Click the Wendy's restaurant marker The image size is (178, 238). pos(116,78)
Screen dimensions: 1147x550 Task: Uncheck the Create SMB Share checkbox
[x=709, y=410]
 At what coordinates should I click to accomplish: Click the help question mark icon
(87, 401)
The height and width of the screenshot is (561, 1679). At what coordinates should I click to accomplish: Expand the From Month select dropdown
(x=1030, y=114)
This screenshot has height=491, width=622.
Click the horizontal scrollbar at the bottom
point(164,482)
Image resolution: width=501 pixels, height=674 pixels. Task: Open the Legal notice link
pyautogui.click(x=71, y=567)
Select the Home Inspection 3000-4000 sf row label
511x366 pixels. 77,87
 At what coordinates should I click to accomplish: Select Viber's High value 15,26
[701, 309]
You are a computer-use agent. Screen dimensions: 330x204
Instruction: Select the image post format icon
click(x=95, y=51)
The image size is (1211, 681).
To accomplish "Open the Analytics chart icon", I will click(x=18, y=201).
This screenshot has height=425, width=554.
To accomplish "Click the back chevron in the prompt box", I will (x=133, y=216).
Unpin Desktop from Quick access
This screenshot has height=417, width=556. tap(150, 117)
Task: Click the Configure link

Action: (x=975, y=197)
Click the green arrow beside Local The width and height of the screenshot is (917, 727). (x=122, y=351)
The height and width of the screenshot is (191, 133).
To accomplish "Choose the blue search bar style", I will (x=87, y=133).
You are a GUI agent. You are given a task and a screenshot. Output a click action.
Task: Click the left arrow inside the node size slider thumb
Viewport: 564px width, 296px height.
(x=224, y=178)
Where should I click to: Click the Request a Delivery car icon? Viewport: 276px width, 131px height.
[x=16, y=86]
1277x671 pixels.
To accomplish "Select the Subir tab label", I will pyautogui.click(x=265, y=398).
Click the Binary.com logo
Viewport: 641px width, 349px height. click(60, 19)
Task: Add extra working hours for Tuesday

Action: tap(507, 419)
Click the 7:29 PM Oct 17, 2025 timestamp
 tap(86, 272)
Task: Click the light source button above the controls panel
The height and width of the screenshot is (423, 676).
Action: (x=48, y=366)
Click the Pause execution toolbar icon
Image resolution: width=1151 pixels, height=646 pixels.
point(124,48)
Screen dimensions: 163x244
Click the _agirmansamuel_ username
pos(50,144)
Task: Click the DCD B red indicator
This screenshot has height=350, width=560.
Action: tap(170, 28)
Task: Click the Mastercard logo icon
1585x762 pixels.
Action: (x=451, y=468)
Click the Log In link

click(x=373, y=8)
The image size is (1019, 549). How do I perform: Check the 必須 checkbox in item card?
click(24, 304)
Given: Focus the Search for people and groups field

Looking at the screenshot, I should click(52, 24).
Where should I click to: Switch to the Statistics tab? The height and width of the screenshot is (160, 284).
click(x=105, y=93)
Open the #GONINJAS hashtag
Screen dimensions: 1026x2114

■ ■ ■ ■

Task requirements - Read each line of the material, and wherever the word "agent" turns up, copy that line.

Task response -
You are a computer-use agent. Screen dimensions: 330x204
You are a GUI agent. You are given a task and a screenshot. Output a click action.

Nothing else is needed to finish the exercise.